Despite this, what actually comes to the screen, is a decently fun time. The action sequences are well put together, well directed for the most part (there’s a few dodgier moments near the end in the dark but it’s mostly good), and are efficiently choreographed by Vincent Boullion. The big wide landscapes, whilst being fairly par for the course in terms of interplanetary sunrise design, are glorious. The cast are great, the music loud when it needs to be and quiet when it has to, and everything seems to click into gear. Even if it seems to have succumbed to Disneyfication - and by this we mean that it feels it has to present us with a merchandise-able creature sidekick, a lack of (non-alien or synthetic) blood in order to get that 12A rating (PG 13 in the USA), and everyone has to give big spouts of exposition about not being alone and working together and being a happy family - you can’t fault the production team for putting together a very good piece of filmmaking.
But in the end, for different reasons, we ask the same questions we had to ask with Shane Black’s film.
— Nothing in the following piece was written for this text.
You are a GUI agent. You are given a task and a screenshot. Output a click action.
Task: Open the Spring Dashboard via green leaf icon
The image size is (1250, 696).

Is this really a Predator film, or is it a story that has worked for predator because we already have that as a known IP? Whilst technically marvellous and undoubtedly a fun time on the big screen, the film misses something, giving us a hollow victory. It’s got no bite to it, and if Predator, of all the franchises, which started with blood and guts and skinning people alive, hasn’t got any bite left, then you have to ask yourself if this is really a trophy to be truly proud of, even if it is impressive.